Title: A high-dimensional quadratic classifier by data transformation for strongly spiked eigenvalue models
Authors: Kazuyoshi Yata - University of Tsukuba (Japan) [presenting]
Aki Ishii - Tokyo University of Science (Japan)
Makoto Aoshima - University of Tsukuba (Japan)
Abstract: High-dimensional classification is considered. Any high-dimensional data is classified into two disjoint models: the strongly spiked eigenvalue (SSE) model and the non-SSE (NSSE) model. In actual high-dimensional data, one often finds a non-sparse structure which contains strongly spiked eigenvalues. That structure fits the SSE model. There are several studies providing high-dimensional classifiers.
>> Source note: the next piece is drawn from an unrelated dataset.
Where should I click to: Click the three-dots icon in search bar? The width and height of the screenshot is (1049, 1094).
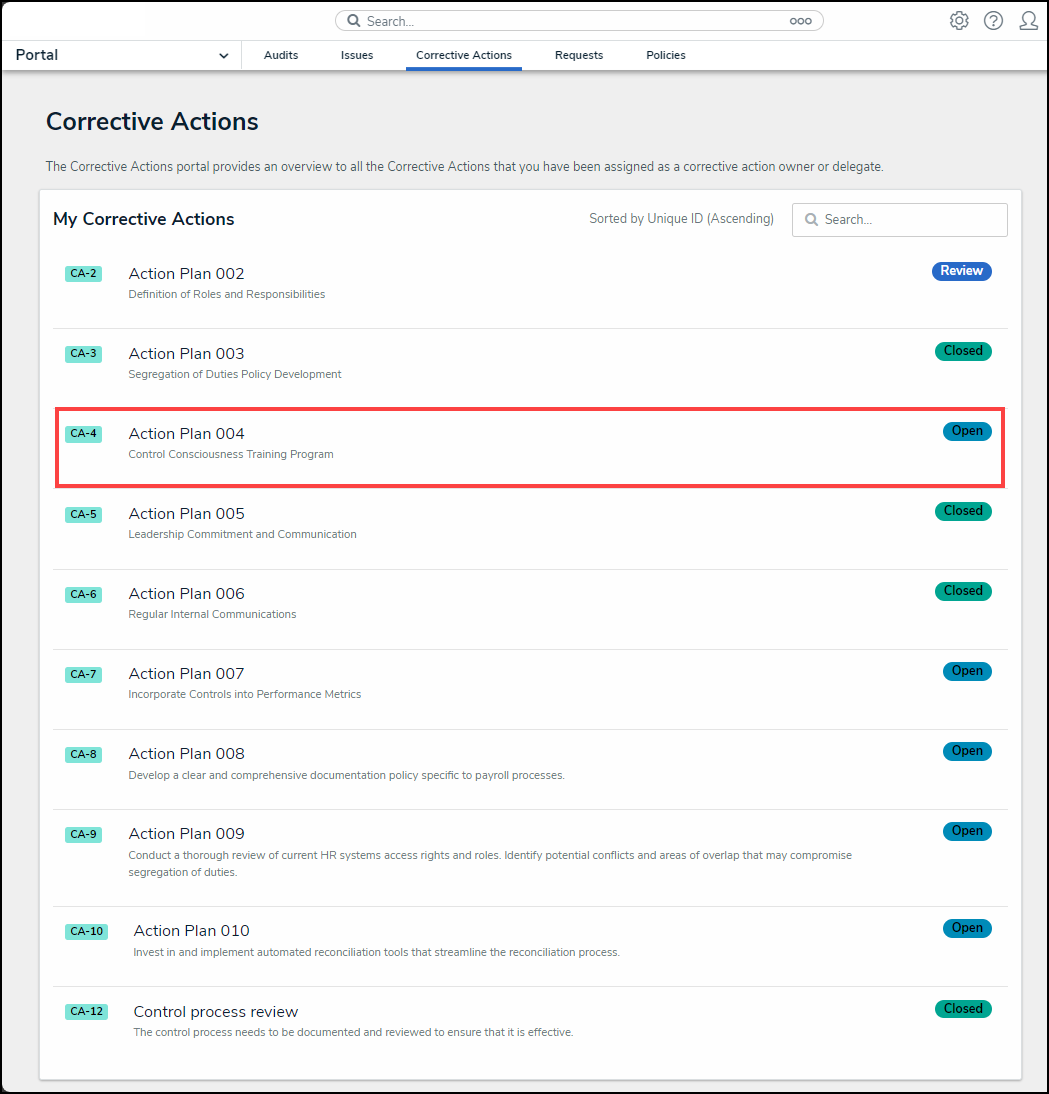800,21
However, it should be noted that one cannot usually obtain a consistency property of the classifiers under the SSE model. It is because the classifiers are heavily influenced by the strongly spiked eigenvalues. In order to overcome the difficulty, a data transformation technique that transform the SSE model to the non-SSE model has been previously developed. We propose a quadratic classification procedure by using the data transformation. We prove that our proposed classification procedure has a consistency property for misclassification rates under the SSE model. We discuss performances of our classification procedure in simulations and real data analyses using microarray data sets.